• Description of the task
Each entry is to be retyped exactly as it stands.

• Input data
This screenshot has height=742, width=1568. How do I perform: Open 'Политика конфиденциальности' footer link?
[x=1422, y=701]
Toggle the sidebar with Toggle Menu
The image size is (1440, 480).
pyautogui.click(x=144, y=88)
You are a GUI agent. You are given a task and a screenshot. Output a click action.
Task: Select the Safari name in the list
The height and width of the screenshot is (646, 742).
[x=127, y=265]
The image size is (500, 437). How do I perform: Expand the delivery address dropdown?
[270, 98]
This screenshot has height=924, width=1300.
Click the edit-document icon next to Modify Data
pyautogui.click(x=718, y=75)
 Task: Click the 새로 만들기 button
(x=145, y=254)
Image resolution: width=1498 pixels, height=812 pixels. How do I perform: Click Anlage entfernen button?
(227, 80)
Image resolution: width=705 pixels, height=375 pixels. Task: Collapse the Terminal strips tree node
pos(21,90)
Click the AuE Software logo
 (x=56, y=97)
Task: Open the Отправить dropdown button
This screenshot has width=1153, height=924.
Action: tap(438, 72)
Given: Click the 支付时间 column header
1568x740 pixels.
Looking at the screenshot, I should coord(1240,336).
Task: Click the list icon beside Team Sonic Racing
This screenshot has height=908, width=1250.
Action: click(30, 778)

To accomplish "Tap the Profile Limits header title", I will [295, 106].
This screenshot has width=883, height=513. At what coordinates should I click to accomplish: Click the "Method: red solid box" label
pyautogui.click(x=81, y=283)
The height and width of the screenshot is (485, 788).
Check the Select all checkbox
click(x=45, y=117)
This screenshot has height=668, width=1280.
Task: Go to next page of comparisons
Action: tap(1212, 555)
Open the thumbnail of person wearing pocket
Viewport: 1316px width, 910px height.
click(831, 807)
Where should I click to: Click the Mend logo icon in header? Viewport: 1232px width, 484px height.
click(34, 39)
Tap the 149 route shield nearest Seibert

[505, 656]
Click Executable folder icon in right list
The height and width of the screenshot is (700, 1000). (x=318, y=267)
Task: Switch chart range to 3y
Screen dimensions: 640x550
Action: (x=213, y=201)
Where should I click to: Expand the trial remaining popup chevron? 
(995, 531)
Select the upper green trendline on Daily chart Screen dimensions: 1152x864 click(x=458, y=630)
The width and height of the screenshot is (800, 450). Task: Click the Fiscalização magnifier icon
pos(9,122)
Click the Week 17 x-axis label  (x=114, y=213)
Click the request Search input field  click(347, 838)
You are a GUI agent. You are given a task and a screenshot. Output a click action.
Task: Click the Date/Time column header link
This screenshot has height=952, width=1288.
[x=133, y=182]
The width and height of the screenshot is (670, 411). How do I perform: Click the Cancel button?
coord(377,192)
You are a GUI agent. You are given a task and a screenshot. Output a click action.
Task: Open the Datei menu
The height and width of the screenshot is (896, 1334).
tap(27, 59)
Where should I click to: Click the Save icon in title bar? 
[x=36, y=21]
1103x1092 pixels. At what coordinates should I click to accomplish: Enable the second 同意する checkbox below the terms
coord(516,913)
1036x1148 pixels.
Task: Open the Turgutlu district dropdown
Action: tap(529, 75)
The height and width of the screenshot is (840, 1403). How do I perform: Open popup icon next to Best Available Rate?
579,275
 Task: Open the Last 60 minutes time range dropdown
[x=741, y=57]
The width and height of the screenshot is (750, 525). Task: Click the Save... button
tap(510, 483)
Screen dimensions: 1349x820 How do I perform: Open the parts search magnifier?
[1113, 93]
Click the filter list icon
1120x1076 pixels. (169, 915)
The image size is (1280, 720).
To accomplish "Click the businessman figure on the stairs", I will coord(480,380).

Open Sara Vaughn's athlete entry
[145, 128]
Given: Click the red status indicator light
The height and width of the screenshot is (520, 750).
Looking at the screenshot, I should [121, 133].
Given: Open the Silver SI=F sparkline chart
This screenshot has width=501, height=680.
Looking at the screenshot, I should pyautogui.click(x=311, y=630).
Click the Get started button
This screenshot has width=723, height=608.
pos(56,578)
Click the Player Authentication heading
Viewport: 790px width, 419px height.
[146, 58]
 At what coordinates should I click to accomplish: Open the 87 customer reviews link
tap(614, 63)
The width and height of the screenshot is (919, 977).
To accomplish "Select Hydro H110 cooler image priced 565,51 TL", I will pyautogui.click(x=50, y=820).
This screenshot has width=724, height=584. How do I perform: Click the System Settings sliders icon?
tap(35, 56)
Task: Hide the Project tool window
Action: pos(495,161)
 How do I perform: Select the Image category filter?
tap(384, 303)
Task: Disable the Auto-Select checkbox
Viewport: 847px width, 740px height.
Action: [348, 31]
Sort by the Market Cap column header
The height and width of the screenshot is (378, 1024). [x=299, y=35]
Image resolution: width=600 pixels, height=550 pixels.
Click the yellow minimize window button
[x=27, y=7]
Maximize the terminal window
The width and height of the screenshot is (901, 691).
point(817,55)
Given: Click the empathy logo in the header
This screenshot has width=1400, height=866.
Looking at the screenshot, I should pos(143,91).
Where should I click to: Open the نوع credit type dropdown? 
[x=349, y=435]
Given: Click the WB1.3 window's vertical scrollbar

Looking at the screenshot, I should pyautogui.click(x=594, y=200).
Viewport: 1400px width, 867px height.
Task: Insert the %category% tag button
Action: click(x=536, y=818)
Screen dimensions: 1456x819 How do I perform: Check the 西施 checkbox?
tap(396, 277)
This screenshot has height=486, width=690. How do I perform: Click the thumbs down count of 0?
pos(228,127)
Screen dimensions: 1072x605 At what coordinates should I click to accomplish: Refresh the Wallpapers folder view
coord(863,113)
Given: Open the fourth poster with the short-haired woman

• Response to this exercise
This screenshot has height=742, width=1568. How do I perform: Open 'Политика конфиденциальности' footer link?
[x=1422, y=701]
Toggle the sidebar with Toggle Menu
The image size is (1440, 480).
pyautogui.click(x=144, y=88)
You are a GUI agent. You are given a task and a screenshot. Output a click action.
Task: Select the Safari name in the list
The height and width of the screenshot is (646, 742).
[x=127, y=265]
The image size is (500, 437). How do I perform: Expand the delivery address dropdown?
[270, 98]
This screenshot has height=924, width=1300.
Click the edit-document icon next to Modify Data
pyautogui.click(x=718, y=75)
 Task: Click the 새로 만들기 button
(x=145, y=254)
Image resolution: width=1498 pixels, height=812 pixels. How do I perform: Click Anlage entfernen button?
(227, 80)
Image resolution: width=705 pixels, height=375 pixels. Task: Collapse the Terminal strips tree node
pos(21,90)
Click the AuE Software logo
 (x=56, y=97)
Task: Open the Отправить dropdown button
This screenshot has width=1153, height=924.
Action: tap(438, 72)
Given: Click the 支付时间 column header
1568x740 pixels.
Looking at the screenshot, I should coord(1240,336).
Task: Click the list icon beside Team Sonic Racing
This screenshot has height=908, width=1250.
Action: click(30, 778)

To accomplish "Tap the Profile Limits header title", I will [295, 106].
This screenshot has width=883, height=513. At what coordinates should I click to accomplish: Click the "Method: red solid box" label
pyautogui.click(x=81, y=283)
The height and width of the screenshot is (485, 788).
Check the Select all checkbox
click(x=45, y=117)
This screenshot has height=668, width=1280.
Task: Go to next page of comparisons
Action: tap(1212, 555)
Open the thumbnail of person wearing pocket
Viewport: 1316px width, 910px height.
click(831, 807)
Where should I click to: Click the Mend logo icon in header? Viewport: 1232px width, 484px height.
click(34, 39)
Tap the 149 route shield nearest Seibert

[505, 656]
Click Executable folder icon in right list
The height and width of the screenshot is (700, 1000). (x=318, y=267)
Task: Switch chart range to 3y
Screen dimensions: 640x550
Action: (x=213, y=201)
Where should I click to: Expand the trial remaining popup chevron? 
(995, 531)
Select the upper green trendline on Daily chart Screen dimensions: 1152x864 click(x=458, y=630)
The width and height of the screenshot is (800, 450). Task: Click the Fiscalização magnifier icon
pos(9,122)
Click the Week 17 x-axis label  (x=114, y=213)
Click the request Search input field  click(347, 838)
You are a GUI agent. You are given a task and a screenshot. Output a click action.
Task: Click the Date/Time column header link
This screenshot has height=952, width=1288.
[x=133, y=182]
The width and height of the screenshot is (670, 411). How do I perform: Click the Cancel button?
coord(377,192)
You are a GUI agent. You are given a task and a screenshot. Output a click action.
Task: Open the Datei menu
The height and width of the screenshot is (896, 1334).
tap(27, 59)
Where should I click to: Click the Save icon in title bar? 
[x=36, y=21]
1103x1092 pixels. At what coordinates should I click to accomplish: Enable the second 同意する checkbox below the terms
coord(516,913)
1036x1148 pixels.
Task: Open the Turgutlu district dropdown
Action: tap(529, 75)
The height and width of the screenshot is (840, 1403). How do I perform: Open popup icon next to Best Available Rate?
579,275
 Task: Open the Last 60 minutes time range dropdown
[x=741, y=57]
The width and height of the screenshot is (750, 525). Task: Click the Save... button
tap(510, 483)
Screen dimensions: 1349x820 How do I perform: Open the parts search magnifier?
[1113, 93]
Click the filter list icon
1120x1076 pixels. (169, 915)
The image size is (1280, 720).
To accomplish "Click the businessman figure on the stairs", I will coord(480,380).

Open Sara Vaughn's athlete entry
[145, 128]
Given: Click the red status indicator light
The height and width of the screenshot is (520, 750).
Looking at the screenshot, I should [121, 133].
Given: Open the Silver SI=F sparkline chart
This screenshot has width=501, height=680.
Looking at the screenshot, I should pyautogui.click(x=311, y=630).
Click the Get started button
This screenshot has width=723, height=608.
pos(56,578)
Click the Player Authentication heading
Viewport: 790px width, 419px height.
[146, 58]
 At what coordinates should I click to accomplish: Open the 87 customer reviews link
tap(614, 63)
The width and height of the screenshot is (919, 977).
To accomplish "Select Hydro H110 cooler image priced 565,51 TL", I will pyautogui.click(x=50, y=820).
This screenshot has width=724, height=584. How do I perform: Click the System Settings sliders icon?
tap(35, 56)
Task: Hide the Project tool window
Action: pos(495,161)
 How do I perform: Select the Image category filter?
tap(384, 303)
Task: Disable the Auto-Select checkbox
Viewport: 847px width, 740px height.
Action: [348, 31]
Sort by the Market Cap column header
The height and width of the screenshot is (378, 1024). [x=299, y=35]
Image resolution: width=600 pixels, height=550 pixels.
Click the yellow minimize window button
[x=27, y=7]
Maximize the terminal window
The width and height of the screenshot is (901, 691).
point(817,55)
Given: Click the empathy logo in the header
This screenshot has width=1400, height=866.
Looking at the screenshot, I should pos(143,91).
Where should I click to: Open the نوع credit type dropdown? 
[x=349, y=435]
Given: Click the WB1.3 window's vertical scrollbar

Looking at the screenshot, I should pyautogui.click(x=594, y=200).
Viewport: 1400px width, 867px height.
Task: Insert the %category% tag button
Action: click(x=536, y=818)
Screen dimensions: 1456x819 How do I perform: Check the 西施 checkbox?
tap(396, 277)
This screenshot has height=486, width=690. How do I perform: Click the thumbs down count of 0?
pos(228,127)
Screen dimensions: 1072x605 At what coordinates should I click to accomplish: Refresh the Wallpapers folder view
coord(863,113)
Given: Open the fourth poster with the short-haired woman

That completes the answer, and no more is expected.